ART | CRITIQUE

La Recherche

PSarah Ihler-Meyer
@06 Mai 2009

La Recherche réunit des artistes dont l’objet d’étude est par définition infini, mouvant et incertain. L’individualité, l’état des connaissances d’une époque et l’inquiétante étrangeté sont au nombre de ces questions sans réponses définitives.

L’individualité est un tout complexe et indivisible. Les éléments qui constituent une personnalité sont pris les uns dans les autres, s’impliquent les uns les autres. Dans un langage de logicien X n’est pas E et F, X est E parce qu’il est F. En clair, Paul n’est pas prétentieux et irrespectueux, il est irrespectueux parce que prétentieux. De fait, l’individualité échappe par définition à toute réduction. Impossible de dire de telle personne qu’elle est uniquement F si F implique aussi E.
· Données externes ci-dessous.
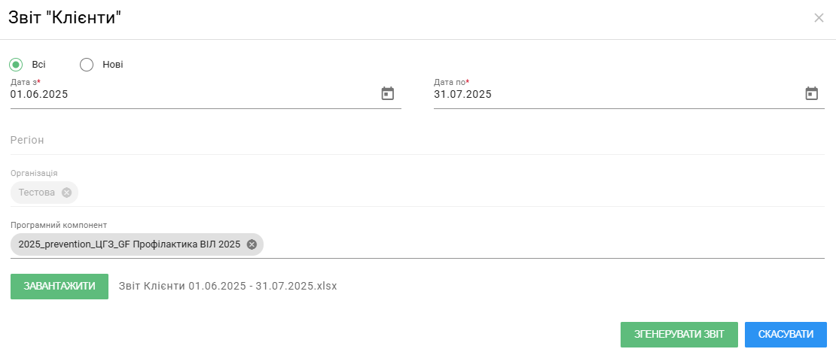The image size is (836, 352).
Task: Remove the Тестова chip via its x icon
Action: click(x=66, y=193)
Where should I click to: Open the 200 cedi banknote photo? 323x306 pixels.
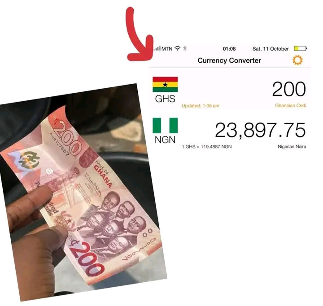[x=83, y=192]
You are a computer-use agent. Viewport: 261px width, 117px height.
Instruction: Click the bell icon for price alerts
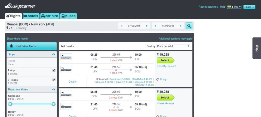tap(11, 46)
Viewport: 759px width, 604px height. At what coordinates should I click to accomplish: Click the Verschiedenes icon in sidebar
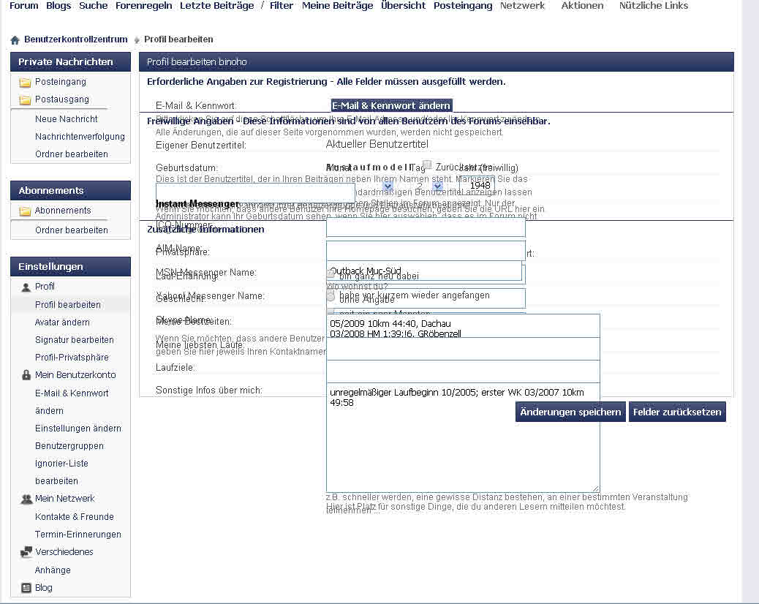click(26, 552)
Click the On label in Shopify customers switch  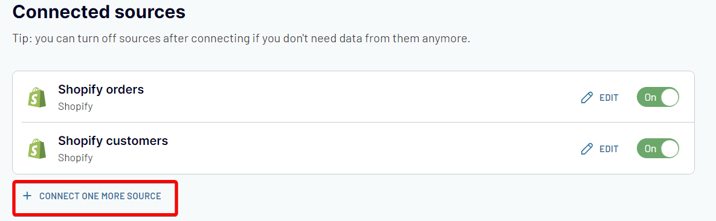pos(650,149)
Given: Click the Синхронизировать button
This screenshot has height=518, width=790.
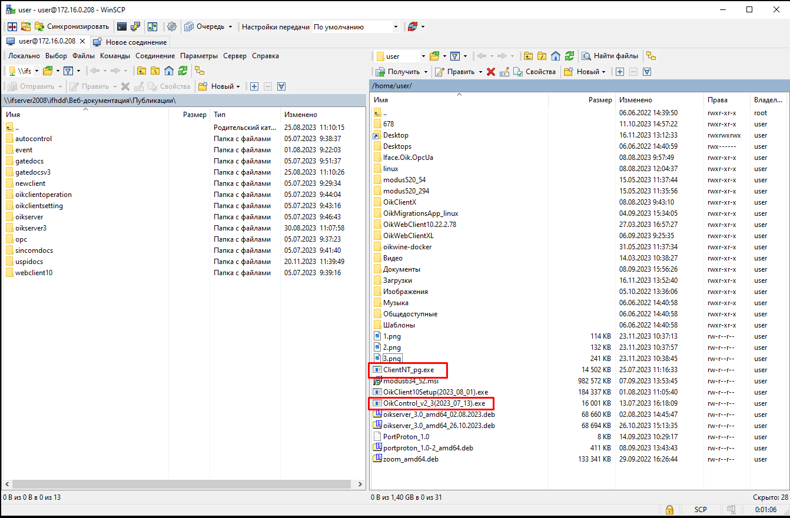Looking at the screenshot, I should (72, 26).
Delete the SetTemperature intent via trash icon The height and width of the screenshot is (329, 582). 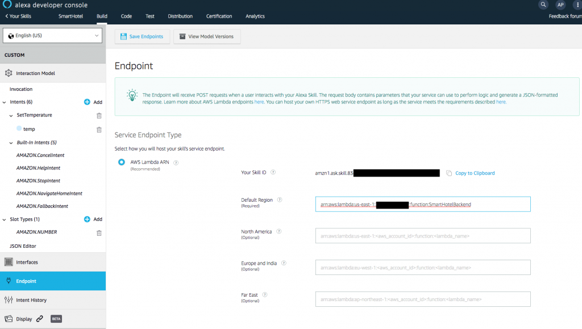99,115
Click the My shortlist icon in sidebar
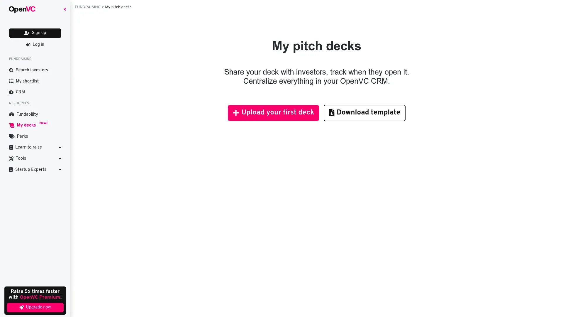The width and height of the screenshot is (563, 317). (11, 81)
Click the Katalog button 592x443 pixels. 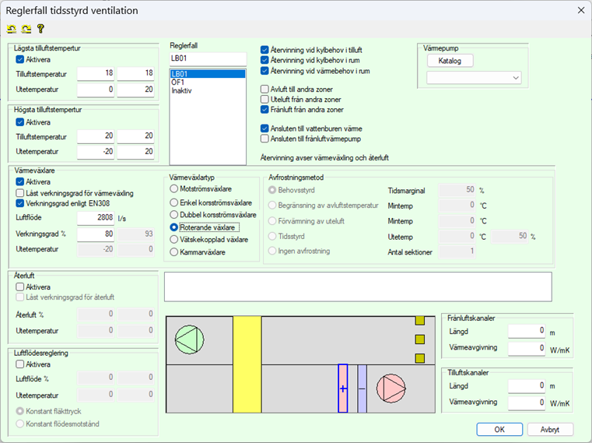(450, 61)
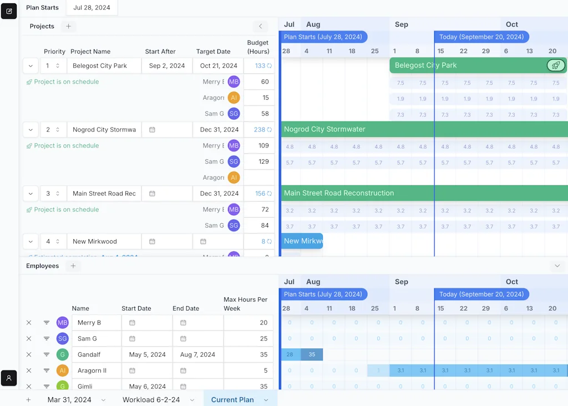Image resolution: width=568 pixels, height=406 pixels.
Task: Click the filter icon next to Sam G
Action: pos(47,338)
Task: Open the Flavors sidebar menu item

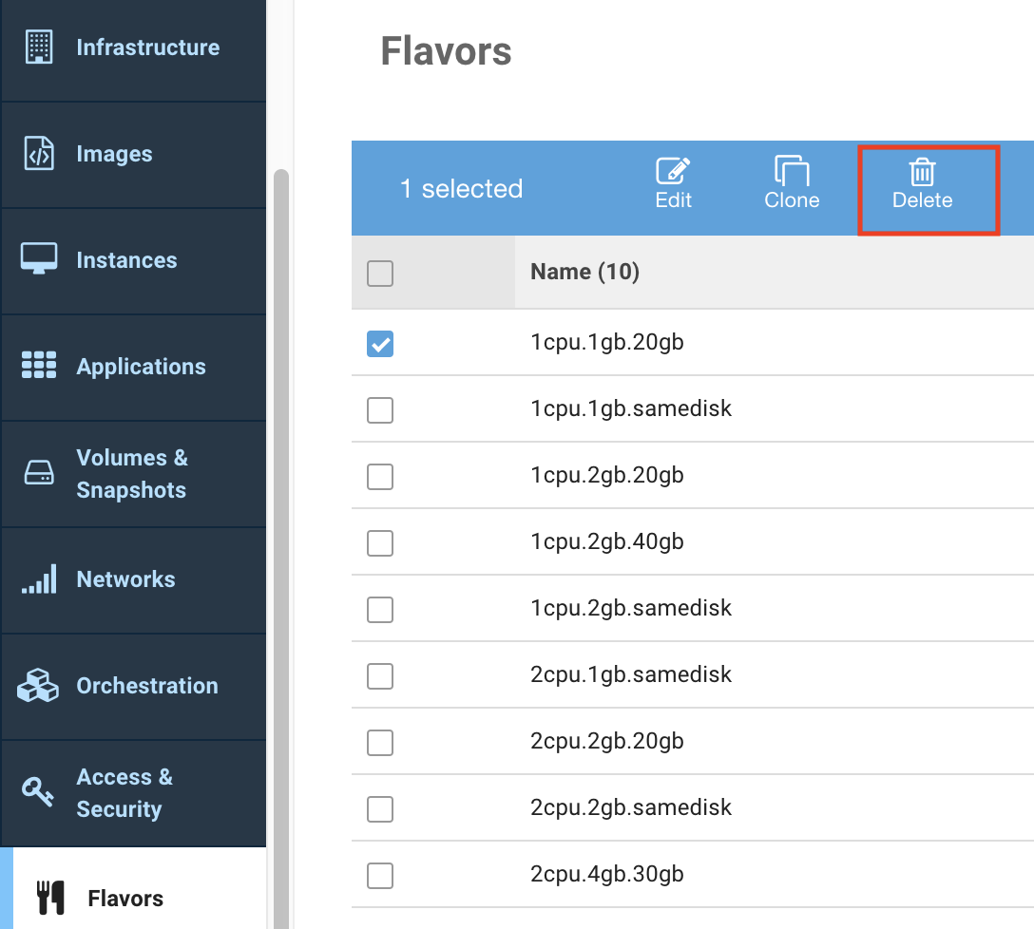Action: [x=125, y=898]
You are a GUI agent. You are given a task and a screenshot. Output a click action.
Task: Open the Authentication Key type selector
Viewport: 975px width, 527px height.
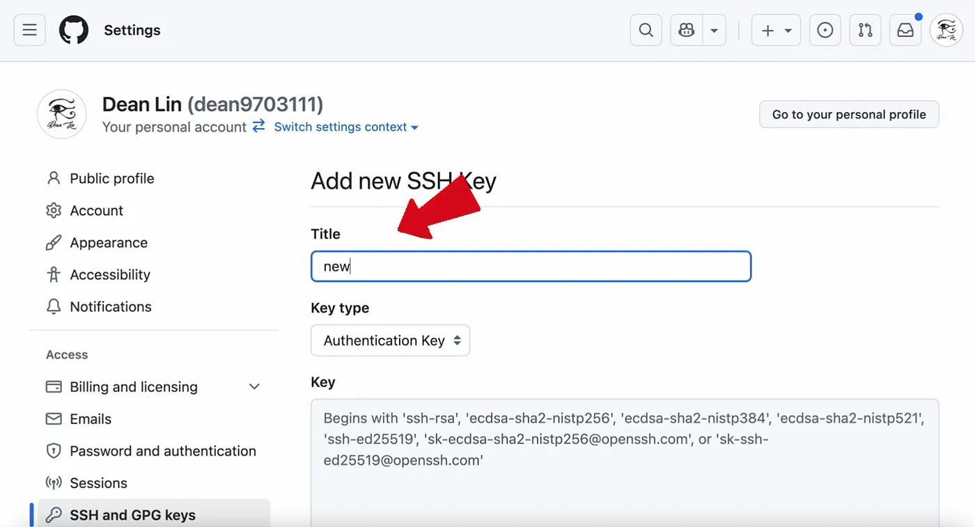tap(391, 340)
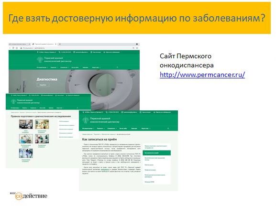Open a new browser tab with plus

pyautogui.click(x=60, y=44)
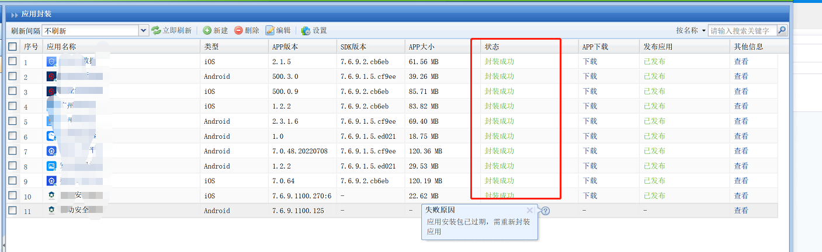Sort by the APP版本 column header

point(285,47)
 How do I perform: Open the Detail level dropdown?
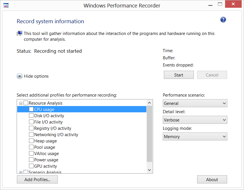pos(195,120)
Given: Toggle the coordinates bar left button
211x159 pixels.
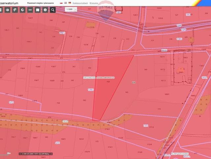Looking at the screenshot, I should [20, 154].
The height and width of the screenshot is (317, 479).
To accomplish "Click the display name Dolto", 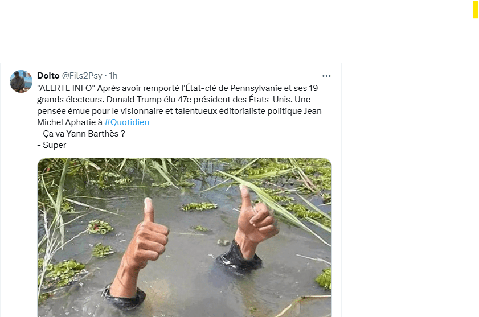I will (x=48, y=76).
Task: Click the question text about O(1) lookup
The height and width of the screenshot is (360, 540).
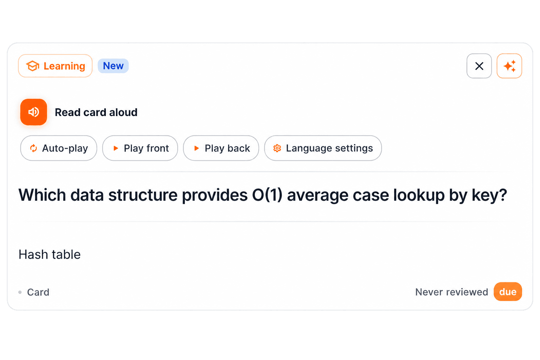Action: tap(263, 195)
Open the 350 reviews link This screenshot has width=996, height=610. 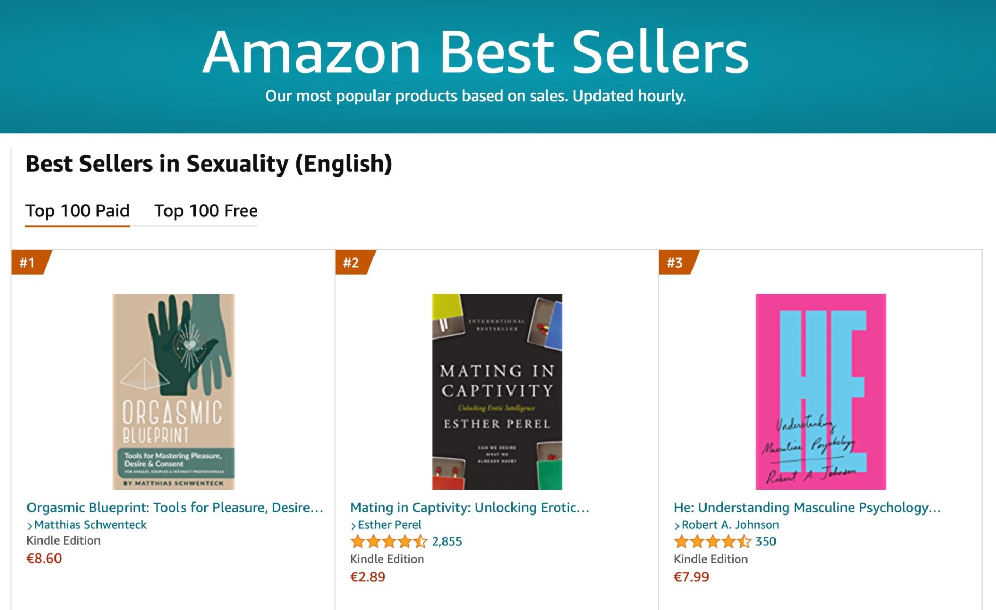point(766,541)
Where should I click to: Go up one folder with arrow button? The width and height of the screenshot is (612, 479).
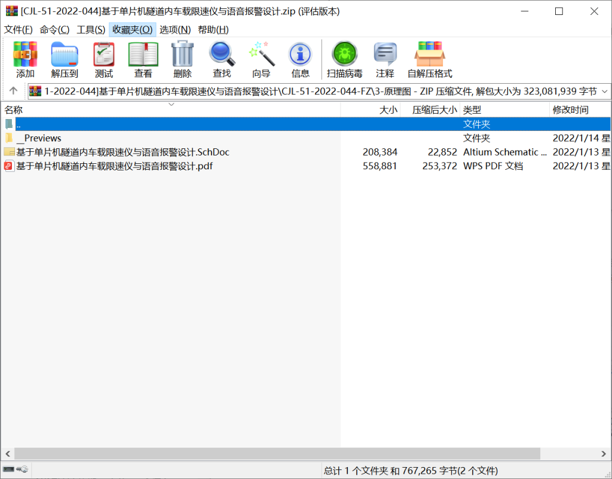[x=13, y=91]
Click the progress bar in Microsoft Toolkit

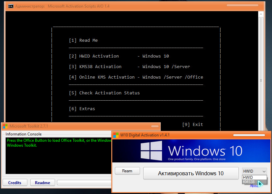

Cette aporie est au cœur des sérigraphies de Thomas Bayrle. Chacune d’elles se présente comme un graphique composé de chiffres, de lignes et de lettres, d’où émergent les contours de visages. Seules des silhouettes apparaissent de telle sorte que le graphique, dans sa volonté de digitaliser l’individu, c’est-à-dire de le réduire à des unités distinctes, échoue.

L’irréductibilité de l’individu travaille également  Postman Time de Philippe Parreno. Cette photographie montre un ventriloque derrière une énorme loupe. On ne voit que sa tête, le reste de son corps se fond dans le noir. De manière paradoxale, alors que la loupe est censée révéler ce qui est, elle révèle ici l’autre dans le même. En effet, à travers ce médium, le visage du ventriloque est empreint d’étrangeté : métaphoriquement double, ce personnage se fait littéralement duel.

Untitled de Trisha Donnelly poursuit cette recherche de l’indéterminable. Le flou entre l’animé et l’inanimé, aussi appelé inquiétante étrangeté, est au cœur de cette vidéo. Un guépard empaillé est filmé en gros plan. Cette image est régulièrement brouillée par une longue secousse. L’aspect vivant de l’animal conjugué à cette vibration nous fait douter de son statut. Habitués à distinguer l’animé de l’inanimé, nos repères sont ici troublés.

Avec University of Utah (#1C) Liam Gillick produit une translation plastique d’un état des connaissances, état par principe éphémère. Cette œuvre fait référence aux savoirs et aux dispositions techniques impliqués par la création des premiers jeux vidéo.
Des morceaux de plexiglas garnissent les deux côtés d’une structure rectangulaire en aluminium. Ainsi, à l’image des premiers jeux vidéo en 2D, cette sculpture est faite de deux plans nettement séparés, premier stade de la recherche en informatique.

Pour sa part Leonor Antunes introduit avec Folded Back Against The Pillars et Discrepancies With E. G. II du mouvement dans un corpus pourtant clos, celui d’Eileen Gray, figure majeure du design moderniste. Plus précisément, ses pièces explorent les potentialités contenues dans les objets mobiliers du designer jusqu’à aboutir à leurs contraires : le dur devient mou, le rigide s’affaisse, la rationalité fonctionnelle aboutit à l’irrationalité.

Qu’il s’agisse d’individualité, d’inquiétante étrangeté, d’état des connaissances ou du questionnement d’une œuvre déjà existante, chacun des artistes ici rassemblés a pour horizon l’indéterminable.

Leonor Antunes
— Folded back against the pillars, 2008. Deux éléments, cuir beige et cordelette noires. 148 x 230 cm, 230 x 30 cm.
— Discrepancies with E.G.II, 2008. Etagère bois, collages sous plexiglas, spot. Dimensions variables.

Thomas Bayrle
— Sparbuch, 1973. Impression sérigraphique sur carte. 68,5 x 55,5 cm.
— Börsenbericht, 1972. Impression sérigraphique sur carte. 68,5 x 55,5 cm.

Trisha Donnelly
— Untitled, 2005. Dvd en boucle.

Liam Gillick
— University of Utah (#1C), 2001. Aluminium anodisé, plexiglas opaque. 200 x 200 x 30 cm.

Philippe Parreno
— Postman Time, 2007. Encre sur tirage numérique contrecollé sur aluminium, cadre létal et verre anti-reflets et anti-uv. 153 x 102 cm.